Effects of the Mstn mutation on blood glucose and serum insulin levels in 7-month-old Ay animals
Suppression of obesity and glucose metabolism in Lepob/ob, Mstn–/– mice. We also investigated the effects of the Mstn mutation in Lepob/ob mice. Loss of leptin signaling in Lepob/ob mice causes severe obesity as a result of improper regulation of food intake and energy expenditure (22, 23). Although some of the effects of leptin are known to be mediated through melanocortin receptor pathways, leptin is also known to have effects that are melanocortin-independent (24–26). The increase in muscle mass due to loss of myostatin was delayed in Lepob/ob mice as compared with Lep+/+ mice. Individual muscles were only 35–72% heavier in Lepob/ob, Mstn–/– mice than in Lepob/ob, Mstn+/+ mice at 8 weeks of age, although they were 100% heavier at 3 months of age (data not shown). Nevertheless, as in Ay/a mice, the Mstn mutation also suppressed fat accumulation in Lepob/ob mice, which was evident upon examination of individual fat pad weights. At 8 weeks of age, Lepob/ob, Mstn–/– mice had a statistically significant reduction in retroperitoneal and parametrial fat pad weights compared with Lepob/ob, Mstn+/+ mice (Figure 4, a and b). The Lepob/ob mutation is also known to cause abnormalities in glucose metabolism, which is most prominent in young mice (22). The Mstn deletion delayed the development of hyperglycemia in Lepob/ob mice of both sexes (Figure 4, c and d). In female Lepob/ob mice, the Mstn mutation completely suppressed the development of hyperglycemia in animals at 6 and 8 weeks of age, whereas the effect in male mice was most prominent at the youngest age examined (6 weeks).

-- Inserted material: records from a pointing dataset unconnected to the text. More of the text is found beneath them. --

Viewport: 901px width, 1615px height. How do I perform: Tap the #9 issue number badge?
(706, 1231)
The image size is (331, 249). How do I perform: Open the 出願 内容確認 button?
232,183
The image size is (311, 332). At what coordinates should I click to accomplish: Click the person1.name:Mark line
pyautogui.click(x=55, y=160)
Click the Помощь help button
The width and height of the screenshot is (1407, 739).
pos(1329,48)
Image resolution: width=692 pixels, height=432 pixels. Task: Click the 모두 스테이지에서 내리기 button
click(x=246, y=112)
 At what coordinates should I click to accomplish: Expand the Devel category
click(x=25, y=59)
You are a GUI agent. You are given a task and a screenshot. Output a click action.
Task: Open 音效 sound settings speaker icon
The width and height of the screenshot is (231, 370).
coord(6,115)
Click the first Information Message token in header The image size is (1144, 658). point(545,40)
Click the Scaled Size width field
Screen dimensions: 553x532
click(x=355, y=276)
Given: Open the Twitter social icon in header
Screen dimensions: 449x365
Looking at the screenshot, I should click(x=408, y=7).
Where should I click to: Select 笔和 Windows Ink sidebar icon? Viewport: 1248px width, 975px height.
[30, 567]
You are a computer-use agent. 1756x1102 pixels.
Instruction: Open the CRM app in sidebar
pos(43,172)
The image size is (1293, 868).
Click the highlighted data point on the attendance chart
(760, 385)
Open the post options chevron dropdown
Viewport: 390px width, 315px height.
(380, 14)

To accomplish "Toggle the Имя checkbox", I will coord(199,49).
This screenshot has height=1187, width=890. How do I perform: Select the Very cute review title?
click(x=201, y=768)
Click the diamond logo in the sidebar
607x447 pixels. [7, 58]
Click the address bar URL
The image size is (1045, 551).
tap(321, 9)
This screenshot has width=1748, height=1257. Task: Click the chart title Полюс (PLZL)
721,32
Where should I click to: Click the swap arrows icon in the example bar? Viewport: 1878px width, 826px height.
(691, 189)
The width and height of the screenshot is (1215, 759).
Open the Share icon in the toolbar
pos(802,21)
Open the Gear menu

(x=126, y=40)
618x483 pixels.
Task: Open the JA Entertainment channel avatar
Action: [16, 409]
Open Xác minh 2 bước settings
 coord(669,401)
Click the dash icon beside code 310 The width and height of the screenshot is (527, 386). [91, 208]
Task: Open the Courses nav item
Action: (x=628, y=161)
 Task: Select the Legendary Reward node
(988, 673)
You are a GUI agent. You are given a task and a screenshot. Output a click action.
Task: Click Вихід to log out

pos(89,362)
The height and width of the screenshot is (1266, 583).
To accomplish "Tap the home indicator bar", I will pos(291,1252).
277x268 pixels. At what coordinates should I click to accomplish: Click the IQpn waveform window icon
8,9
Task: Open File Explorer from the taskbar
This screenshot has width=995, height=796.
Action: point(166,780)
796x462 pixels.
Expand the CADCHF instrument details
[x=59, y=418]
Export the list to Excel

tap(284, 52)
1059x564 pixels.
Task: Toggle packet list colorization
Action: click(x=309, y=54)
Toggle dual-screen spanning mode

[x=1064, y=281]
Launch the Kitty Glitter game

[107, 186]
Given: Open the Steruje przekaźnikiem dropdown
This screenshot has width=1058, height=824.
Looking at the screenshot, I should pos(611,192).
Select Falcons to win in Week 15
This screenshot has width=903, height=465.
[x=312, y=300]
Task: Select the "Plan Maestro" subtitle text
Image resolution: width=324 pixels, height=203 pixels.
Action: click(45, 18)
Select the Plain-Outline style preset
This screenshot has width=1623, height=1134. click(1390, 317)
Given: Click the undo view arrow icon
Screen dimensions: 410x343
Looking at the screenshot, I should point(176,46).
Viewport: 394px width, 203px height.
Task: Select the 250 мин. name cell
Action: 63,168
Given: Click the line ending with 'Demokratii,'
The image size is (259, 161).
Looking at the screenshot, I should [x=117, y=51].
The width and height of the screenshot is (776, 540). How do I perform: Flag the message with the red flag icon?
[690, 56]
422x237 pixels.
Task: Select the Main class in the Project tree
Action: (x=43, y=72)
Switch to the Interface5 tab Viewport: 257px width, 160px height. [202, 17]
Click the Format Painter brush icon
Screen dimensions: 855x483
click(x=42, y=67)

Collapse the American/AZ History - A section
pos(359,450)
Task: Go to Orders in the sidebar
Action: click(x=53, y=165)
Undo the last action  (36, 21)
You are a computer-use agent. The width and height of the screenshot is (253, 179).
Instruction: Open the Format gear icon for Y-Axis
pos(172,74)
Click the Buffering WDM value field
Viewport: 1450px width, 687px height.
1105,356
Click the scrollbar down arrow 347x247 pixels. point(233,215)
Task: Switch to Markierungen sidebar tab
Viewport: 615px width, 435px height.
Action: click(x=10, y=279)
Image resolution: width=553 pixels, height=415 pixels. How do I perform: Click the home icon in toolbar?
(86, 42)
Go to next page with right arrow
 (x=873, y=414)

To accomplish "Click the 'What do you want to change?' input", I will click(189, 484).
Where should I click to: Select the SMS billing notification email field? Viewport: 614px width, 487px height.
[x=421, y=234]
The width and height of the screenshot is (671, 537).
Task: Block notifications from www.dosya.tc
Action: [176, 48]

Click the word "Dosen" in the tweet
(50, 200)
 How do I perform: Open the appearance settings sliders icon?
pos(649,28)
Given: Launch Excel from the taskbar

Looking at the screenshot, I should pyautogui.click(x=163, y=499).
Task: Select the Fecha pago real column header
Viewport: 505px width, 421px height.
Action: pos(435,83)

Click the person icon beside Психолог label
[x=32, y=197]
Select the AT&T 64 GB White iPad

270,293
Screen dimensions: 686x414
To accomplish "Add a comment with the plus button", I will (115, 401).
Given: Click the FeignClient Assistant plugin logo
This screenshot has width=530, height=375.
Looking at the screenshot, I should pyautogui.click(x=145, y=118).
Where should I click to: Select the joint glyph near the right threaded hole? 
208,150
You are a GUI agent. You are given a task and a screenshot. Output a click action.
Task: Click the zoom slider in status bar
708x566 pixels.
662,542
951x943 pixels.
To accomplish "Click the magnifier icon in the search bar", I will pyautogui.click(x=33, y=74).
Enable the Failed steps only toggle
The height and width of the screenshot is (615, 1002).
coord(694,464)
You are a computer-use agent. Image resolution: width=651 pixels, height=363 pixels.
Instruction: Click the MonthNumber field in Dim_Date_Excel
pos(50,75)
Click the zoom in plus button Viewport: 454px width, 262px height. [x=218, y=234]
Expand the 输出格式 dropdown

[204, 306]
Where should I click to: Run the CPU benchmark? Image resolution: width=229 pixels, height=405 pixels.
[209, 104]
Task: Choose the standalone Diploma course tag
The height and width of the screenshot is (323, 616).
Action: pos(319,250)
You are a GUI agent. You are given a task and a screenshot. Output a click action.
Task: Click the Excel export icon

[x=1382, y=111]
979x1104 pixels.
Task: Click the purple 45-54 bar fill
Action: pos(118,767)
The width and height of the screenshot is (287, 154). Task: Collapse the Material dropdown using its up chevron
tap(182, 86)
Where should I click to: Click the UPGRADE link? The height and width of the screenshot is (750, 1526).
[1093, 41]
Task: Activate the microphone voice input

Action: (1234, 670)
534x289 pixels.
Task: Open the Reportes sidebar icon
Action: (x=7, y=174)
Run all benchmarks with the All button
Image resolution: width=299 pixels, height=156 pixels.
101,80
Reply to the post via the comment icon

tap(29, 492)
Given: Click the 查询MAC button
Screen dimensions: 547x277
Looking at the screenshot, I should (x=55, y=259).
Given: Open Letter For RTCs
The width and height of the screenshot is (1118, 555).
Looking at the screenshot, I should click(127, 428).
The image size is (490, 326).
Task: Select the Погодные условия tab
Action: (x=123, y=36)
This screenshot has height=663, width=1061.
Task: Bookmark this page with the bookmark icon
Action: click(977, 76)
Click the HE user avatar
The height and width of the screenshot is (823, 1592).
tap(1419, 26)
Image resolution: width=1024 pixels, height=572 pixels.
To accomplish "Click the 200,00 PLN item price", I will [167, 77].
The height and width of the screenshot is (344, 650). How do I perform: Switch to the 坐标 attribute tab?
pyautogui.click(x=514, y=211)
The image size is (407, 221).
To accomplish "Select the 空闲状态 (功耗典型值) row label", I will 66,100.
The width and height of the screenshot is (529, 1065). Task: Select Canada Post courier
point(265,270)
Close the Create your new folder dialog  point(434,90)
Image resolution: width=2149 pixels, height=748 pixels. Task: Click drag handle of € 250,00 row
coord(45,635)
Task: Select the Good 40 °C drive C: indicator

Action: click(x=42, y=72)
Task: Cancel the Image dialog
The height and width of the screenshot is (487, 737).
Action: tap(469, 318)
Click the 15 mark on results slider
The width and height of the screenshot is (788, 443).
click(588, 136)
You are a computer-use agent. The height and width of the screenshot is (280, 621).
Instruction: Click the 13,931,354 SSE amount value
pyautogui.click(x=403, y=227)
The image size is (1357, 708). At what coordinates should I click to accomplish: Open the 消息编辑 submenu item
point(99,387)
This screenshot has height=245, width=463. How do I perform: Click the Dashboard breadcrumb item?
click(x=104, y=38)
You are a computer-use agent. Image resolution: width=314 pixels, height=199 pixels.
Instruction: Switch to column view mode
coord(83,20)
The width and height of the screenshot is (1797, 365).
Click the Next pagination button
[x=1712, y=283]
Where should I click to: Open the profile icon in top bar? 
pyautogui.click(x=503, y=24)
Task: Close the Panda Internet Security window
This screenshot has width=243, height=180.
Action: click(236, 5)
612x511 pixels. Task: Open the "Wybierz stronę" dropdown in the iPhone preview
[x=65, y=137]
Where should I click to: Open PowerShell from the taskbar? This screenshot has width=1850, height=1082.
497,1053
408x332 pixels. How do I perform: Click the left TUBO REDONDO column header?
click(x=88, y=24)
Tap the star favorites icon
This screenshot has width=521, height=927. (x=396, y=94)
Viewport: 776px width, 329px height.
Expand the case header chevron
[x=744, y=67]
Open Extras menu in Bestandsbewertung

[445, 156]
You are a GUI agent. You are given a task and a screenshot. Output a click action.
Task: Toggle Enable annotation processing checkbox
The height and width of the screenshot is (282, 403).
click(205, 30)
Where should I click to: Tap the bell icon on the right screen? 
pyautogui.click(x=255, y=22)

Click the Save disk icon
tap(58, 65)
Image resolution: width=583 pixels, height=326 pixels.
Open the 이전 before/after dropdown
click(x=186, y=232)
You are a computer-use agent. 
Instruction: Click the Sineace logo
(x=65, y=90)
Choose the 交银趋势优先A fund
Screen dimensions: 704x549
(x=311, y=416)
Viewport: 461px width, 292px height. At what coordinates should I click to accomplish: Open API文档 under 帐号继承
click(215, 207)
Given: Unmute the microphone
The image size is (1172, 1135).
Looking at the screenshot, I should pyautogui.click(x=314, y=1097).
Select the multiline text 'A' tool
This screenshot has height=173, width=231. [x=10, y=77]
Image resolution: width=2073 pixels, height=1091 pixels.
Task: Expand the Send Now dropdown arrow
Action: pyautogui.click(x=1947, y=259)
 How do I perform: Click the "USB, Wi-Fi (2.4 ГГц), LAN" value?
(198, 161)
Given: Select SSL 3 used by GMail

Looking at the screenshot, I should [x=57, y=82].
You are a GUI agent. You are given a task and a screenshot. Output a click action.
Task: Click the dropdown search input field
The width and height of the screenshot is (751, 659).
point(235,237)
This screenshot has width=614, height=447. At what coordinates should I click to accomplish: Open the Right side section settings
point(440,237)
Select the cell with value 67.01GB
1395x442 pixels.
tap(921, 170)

Mstn deletion partially suppresses fat accumulation and delays hyperglycemia in Lepob/ob mice. (a and b) Decrease in fat pad weights in male (a) (n = 5–8) and female (b) (n = 5–6) Lepob/ob, Mstn–/– 8-week-old mice. Orange bars designate the mean, and symbols designate individual animals. Black, Lepob/ob, Mstn+/+; pink, Lepob/ob, Mstn–/–. Diamonds, males; circles, females. (c and d) Suppression of abnormal fed glucose levels in Lepob/ob, Mstn–/– male (c) (n = 6–22) and female (d) (n = 8–26) mice. Symbols are as in a and b. *P < 0.05, **P < 0.01, ***P < 0.001, Student’s t test.